Page excerpt:
☆ ☆ ☆ ☆ ☆

While talking to him one day on the public square here, I said, “Mr. Skeen, you have lived here a long while.  I have heard that you amused yourself on this square in dancing and other things barefooted, because shoes were so scarce, poverty on every side.  Now you are living in luxury everywhere.”  He said, “If I want true happiness, I will go back to the barefoot days, in those days we were all poor, and as sure as one family had food, we knew we would all have something to eat, because we shared and shared alike.  Selfishness was not known at first, after a while selfishness begins to creep in, presently we begin to see how much one can accumulate, then that spirit which was so beneficial to us, vanished and selfishness took its place.”

I know, my brothers and sisters, he desired to do that which was right.  He not only desired, but he tried in every way to carry out that desire, to make the community he lived in, better for us to live in.

☆ ☆ ☆ ☆ ☆

Exercises to complete:
[a] In the passage about Mr. Skeen, what did he say took the place of the spirit of sharing?
[b] Reproduce the passage about Mr. Skeen starting with "I know, my brothers" and going on through "to live in.".
[c] Shorten the paragraph of the passage about Mr. Skeen that begins "I know, my brothers and sisters" and keep its main facts.

☆ ☆ ☆ ☆ ☆

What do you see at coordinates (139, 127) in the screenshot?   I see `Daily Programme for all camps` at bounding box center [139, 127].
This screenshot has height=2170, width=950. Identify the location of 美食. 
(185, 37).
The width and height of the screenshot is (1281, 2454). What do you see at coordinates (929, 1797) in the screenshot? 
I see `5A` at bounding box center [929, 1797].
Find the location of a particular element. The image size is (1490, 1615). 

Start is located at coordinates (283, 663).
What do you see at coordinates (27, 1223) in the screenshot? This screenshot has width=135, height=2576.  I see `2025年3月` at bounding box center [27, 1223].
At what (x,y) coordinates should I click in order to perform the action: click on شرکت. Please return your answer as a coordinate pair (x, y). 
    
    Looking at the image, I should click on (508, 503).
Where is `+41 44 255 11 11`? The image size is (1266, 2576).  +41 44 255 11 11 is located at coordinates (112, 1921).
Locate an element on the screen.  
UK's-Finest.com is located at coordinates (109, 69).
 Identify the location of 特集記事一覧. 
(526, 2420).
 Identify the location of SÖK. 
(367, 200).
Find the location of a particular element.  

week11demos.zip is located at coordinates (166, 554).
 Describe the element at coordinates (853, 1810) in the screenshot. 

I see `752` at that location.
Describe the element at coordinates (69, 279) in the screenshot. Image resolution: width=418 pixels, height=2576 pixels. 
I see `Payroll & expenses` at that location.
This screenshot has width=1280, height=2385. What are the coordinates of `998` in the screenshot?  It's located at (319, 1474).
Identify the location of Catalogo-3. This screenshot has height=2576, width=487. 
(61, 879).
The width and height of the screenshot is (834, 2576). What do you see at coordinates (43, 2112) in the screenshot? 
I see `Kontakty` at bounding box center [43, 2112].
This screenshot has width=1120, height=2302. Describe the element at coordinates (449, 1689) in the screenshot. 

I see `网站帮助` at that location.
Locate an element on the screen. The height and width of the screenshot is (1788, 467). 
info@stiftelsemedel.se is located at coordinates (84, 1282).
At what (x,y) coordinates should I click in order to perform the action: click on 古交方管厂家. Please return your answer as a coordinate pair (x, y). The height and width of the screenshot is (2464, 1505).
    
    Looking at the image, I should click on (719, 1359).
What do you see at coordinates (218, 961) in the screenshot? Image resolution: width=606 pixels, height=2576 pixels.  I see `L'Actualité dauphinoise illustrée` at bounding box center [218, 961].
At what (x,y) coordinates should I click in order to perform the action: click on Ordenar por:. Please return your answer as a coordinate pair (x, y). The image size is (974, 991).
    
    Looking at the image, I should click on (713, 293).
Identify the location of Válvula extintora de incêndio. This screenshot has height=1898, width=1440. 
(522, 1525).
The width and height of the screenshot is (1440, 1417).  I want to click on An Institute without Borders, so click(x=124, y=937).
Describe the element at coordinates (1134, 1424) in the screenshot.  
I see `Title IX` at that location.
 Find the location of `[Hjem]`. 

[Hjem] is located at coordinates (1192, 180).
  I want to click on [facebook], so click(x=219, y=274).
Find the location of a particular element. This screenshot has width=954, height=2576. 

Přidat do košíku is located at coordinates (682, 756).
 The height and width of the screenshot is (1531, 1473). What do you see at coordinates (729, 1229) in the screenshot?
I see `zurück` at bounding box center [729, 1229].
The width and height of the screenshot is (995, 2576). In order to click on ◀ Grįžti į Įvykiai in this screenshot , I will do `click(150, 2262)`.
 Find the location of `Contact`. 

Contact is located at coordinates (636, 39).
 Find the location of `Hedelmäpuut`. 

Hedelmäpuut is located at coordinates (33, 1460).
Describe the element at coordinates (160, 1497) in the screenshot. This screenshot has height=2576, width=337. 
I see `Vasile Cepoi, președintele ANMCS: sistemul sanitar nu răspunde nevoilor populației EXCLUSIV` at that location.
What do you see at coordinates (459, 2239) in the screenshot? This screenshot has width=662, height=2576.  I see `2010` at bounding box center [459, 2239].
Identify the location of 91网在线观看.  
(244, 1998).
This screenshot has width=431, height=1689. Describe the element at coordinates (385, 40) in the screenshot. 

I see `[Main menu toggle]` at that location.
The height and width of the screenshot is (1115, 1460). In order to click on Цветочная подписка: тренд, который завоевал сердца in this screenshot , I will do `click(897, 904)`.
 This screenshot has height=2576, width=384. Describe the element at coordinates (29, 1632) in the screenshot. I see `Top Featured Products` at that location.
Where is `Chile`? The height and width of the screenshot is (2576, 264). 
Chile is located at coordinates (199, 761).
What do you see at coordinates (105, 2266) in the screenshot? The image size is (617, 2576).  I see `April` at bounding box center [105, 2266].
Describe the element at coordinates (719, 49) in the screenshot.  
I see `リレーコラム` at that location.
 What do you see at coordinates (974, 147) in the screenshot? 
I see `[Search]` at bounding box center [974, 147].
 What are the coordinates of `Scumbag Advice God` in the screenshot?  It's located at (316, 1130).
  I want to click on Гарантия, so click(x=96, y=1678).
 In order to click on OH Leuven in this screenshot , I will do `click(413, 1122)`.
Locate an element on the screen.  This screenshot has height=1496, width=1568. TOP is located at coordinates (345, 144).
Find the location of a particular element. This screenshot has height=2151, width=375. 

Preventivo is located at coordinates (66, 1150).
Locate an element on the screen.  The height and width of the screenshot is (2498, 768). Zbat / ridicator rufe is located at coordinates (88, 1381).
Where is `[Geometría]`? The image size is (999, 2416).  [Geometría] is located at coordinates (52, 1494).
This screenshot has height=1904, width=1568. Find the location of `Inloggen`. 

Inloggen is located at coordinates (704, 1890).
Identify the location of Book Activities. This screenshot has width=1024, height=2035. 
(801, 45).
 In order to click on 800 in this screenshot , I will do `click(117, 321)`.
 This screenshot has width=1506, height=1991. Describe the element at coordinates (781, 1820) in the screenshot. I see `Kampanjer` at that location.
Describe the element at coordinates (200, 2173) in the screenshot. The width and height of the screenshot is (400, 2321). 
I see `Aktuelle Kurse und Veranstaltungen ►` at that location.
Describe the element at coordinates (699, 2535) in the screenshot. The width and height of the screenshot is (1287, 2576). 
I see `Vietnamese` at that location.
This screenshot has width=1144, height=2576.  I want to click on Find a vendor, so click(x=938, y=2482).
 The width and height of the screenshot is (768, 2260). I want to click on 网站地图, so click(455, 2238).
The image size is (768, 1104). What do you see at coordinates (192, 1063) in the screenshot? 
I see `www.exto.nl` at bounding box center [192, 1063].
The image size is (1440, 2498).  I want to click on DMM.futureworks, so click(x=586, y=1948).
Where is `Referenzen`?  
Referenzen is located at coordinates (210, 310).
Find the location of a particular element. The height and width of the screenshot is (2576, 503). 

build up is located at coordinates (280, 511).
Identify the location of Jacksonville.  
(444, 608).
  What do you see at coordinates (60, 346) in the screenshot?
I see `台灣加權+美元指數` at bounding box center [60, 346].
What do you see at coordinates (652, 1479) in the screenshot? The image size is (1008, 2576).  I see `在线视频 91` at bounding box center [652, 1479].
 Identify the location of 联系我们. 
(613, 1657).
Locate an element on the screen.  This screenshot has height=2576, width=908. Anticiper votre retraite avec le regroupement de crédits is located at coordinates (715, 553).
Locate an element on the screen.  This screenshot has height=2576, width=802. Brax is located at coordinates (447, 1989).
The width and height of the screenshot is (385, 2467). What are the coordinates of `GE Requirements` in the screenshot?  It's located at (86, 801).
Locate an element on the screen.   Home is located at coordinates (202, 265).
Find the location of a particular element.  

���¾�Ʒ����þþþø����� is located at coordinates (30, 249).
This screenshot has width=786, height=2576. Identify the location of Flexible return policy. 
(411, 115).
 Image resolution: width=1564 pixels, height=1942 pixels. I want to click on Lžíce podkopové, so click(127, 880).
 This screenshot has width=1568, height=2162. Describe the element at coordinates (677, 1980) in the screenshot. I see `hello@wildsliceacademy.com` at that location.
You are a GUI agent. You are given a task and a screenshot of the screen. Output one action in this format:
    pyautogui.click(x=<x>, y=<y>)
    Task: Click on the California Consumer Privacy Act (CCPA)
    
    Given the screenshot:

☆ ☆ ☆ ☆ ☆

Expected responses:
[a] Selfishness took its place.

[b]
I know, my brothers and sisters, he desired to do that which was right.  He not only desired, but he tried in every way to carry out that desire, to make the community he lived in, better for us to live in.

[c] He wanted to do what was right and tried in every way to make his community a better place for us to live.